L’année 2020 sera-t-elle au moins positive pour le candidat démocrate à la présidentielle américaine? La pandémie de COVID-19 et la crise économique majeure qui l’a suivie ont fait changer les intentions de vote des électeurs des États-Unis, et Joe Biden semble, pour la première fois, acquérir une certaine avance solide sur son opposant républicain, le président Donald Trump.
Cette assomption, présentée dans un récent rapport publié par le magazine The Economist, fait écho à une série de sondages dont les résultats, rendus publics ces derniers jours, font état d’un mouvement de fond qui semble se dessiner à travers le pays en faveur du candidat démocrate. Car il y a, en plus de la récession sans précédent depuis les années 1930, une vague de colère populaire contre les autorités, mais aussi, plus généralement, contre des institutions toujours jugées défavorables aux minorités, et plus spécialement aux Noirs, plus de 150 ans après la fin de la Guerre civile.
« La réponse de M. Trump à ces deux crises a davantage exposé son style qui divise, et qui est impopulaire chez les électeurs indépendants qui seront essentiels lorsque viendra le temps de décider de l’issue de la prochaine élection présidentielle », lit-on dans l’analyse. De leur côté, les démocrates ont fait bloc derrière M. Biden.
Toujours selon les analystes de The Economist, la voie vers la Maison-Blanche n’est plus celle qu’avait empruntée M. Trump en 2016; s’il a perdu le vote populaire par environ 2%, ses marges gagnantes minimes dans quatre États clés, soit le Michigan, la Pennsylvanie, la Floride et le Wisconsin, lui avait permis de remporter une majorité de grands électeurs, qui décident ultimement du vainqueur de l’élection.

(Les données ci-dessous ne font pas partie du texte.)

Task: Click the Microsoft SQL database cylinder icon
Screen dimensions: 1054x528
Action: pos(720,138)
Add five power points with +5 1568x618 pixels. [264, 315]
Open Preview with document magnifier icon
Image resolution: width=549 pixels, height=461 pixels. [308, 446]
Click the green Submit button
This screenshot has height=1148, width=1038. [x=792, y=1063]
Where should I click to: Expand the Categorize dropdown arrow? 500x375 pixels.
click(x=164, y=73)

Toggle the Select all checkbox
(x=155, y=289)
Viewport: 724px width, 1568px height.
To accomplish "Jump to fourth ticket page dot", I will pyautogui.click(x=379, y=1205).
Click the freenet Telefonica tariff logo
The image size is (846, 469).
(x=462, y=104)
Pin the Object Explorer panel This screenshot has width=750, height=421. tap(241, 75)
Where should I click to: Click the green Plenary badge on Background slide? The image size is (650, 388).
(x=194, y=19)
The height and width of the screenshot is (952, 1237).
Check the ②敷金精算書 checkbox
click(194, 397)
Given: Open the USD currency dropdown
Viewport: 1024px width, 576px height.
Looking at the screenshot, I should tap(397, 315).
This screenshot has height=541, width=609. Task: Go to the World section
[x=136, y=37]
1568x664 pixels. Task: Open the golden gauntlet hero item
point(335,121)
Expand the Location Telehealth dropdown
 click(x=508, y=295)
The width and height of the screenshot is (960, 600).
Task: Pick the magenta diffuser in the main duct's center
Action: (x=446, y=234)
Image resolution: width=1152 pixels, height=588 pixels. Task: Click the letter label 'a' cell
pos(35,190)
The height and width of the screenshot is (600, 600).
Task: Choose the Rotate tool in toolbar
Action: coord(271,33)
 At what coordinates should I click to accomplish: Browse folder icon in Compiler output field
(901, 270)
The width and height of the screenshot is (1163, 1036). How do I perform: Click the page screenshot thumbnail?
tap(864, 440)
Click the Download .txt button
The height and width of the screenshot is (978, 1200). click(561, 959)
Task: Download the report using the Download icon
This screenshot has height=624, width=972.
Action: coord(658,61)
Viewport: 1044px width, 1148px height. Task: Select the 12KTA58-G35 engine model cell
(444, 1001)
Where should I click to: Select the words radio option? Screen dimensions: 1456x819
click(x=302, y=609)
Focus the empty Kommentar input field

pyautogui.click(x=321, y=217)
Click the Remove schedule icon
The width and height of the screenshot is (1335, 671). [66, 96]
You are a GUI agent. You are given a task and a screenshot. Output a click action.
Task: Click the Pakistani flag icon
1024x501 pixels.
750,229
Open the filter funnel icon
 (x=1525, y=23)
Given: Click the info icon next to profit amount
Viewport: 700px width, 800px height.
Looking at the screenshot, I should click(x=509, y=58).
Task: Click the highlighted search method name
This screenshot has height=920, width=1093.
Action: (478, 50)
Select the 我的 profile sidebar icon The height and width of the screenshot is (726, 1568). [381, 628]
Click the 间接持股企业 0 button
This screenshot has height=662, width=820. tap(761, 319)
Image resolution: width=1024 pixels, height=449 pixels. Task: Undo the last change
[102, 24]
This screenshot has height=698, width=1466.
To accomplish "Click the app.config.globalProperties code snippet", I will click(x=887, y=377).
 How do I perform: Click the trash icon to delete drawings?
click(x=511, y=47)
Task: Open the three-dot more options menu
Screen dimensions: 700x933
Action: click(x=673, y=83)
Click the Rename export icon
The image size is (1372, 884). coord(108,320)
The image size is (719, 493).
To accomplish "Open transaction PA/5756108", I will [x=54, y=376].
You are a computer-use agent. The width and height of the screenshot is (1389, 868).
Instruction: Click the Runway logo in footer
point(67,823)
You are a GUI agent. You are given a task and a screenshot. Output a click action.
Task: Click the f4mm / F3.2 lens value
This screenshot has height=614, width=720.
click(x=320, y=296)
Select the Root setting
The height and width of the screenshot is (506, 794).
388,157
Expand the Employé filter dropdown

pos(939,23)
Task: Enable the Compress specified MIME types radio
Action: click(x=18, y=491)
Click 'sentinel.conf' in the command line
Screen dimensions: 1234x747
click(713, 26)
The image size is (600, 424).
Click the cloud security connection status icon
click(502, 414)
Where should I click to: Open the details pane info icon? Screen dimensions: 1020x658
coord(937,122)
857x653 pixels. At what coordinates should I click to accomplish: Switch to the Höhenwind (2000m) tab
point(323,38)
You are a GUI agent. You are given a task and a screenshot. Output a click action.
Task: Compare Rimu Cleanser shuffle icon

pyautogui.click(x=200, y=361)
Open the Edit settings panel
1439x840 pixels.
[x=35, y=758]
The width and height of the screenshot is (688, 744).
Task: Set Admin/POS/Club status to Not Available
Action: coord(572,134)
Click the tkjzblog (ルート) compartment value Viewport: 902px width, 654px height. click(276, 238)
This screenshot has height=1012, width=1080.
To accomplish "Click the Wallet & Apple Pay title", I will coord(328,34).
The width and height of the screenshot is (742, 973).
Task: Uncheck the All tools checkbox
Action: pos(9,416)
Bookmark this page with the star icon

Autant M. Biden que M. Trump disposent de bases électorales solides, affirme le magazine, avec entre 40% et 44% de l’électorat qui est acquis à chacun des candidats. La victoire se trouve donc du côté des 20% d’indépendants, environ, qui n’ont pas encore fait leur choix, à bientôt quatre mois du jour du scrutin. Ce sont d’ailleurs les indépendants des banlieues et des zones industrielles désoeuvrées, la fameuse Rust Belt, qui joueront un rôle essentiel, eux qui avaient largement soutenu M. Trump en 2016. Il faudra aussi tenir compte du taux de participation.
It’s the economy, stupid
Sans surprise, l’état de santé de l’économie américaine décidera fort probablement du résultat du scrutin. Il est donc logique que la violente récession provoquée par la pandémie, un phénomène impossible à prévoir avant le début de l’année 2020, ait provoqué un changement de perspective au sein de l’équipe de campagne de M. Trump. « Nous ne nous attendons pas à ce que les dépenses des consommateurs retrouvent leur niveau pré-pandémie avant qu’un vaccin ne soit trouvé, ce qui ne devrait pas se produire avant la fin 2021, au plus tôt », souligne l’analyse de The Economist.
Les dizaines de millions d’Américains maintenant au chômage pourraient transposer leur mécontentement dans l’isoloir, au début du mois de novembre. Et l’aide financière offerte par le gouvernement, après de longues négociations entre démocrates et républicains, doit prendre fin en juillet, et rien ne garantit qu’elle soit prolongée au-delà.
Mauvaise nouvelle pour M. Trump, l’incertitude économique qui secoue les États-Unis ne peut être blâmée sur un précédent président, comme à l’époque où il n’était qu’un candidat souhaitant éviter qu’Hillary Clinton ne remplace Barack Obama à la tête de l’État.
Et pire encore, une majorité d’Américains sont insatisfaits de la façon dont l’administration Trump a géré la pandémie, notamment les indépendants que le président sortant doit convaincre.
Du côté des enjeux sociaux, l’approche « la loi et l’ordre » du président après la mort de George Floyd lors d’une opération policière a torpillé son taux d’approbation auprès du public: celui-ci s’établit maintenant à -15%, soit son plus bas taux en un an et demi. L’absence d’ouverture en faveur de réforme pour réduire la violence policière et le nombre de personnes tuées par les forces de l’ordre, notamment les Noirs et autres groupes minoritaires, a aussi joué en défaveur du président sortant, alors que Joe Biden joue plutôt la carte de l’unité et de l’ouverture.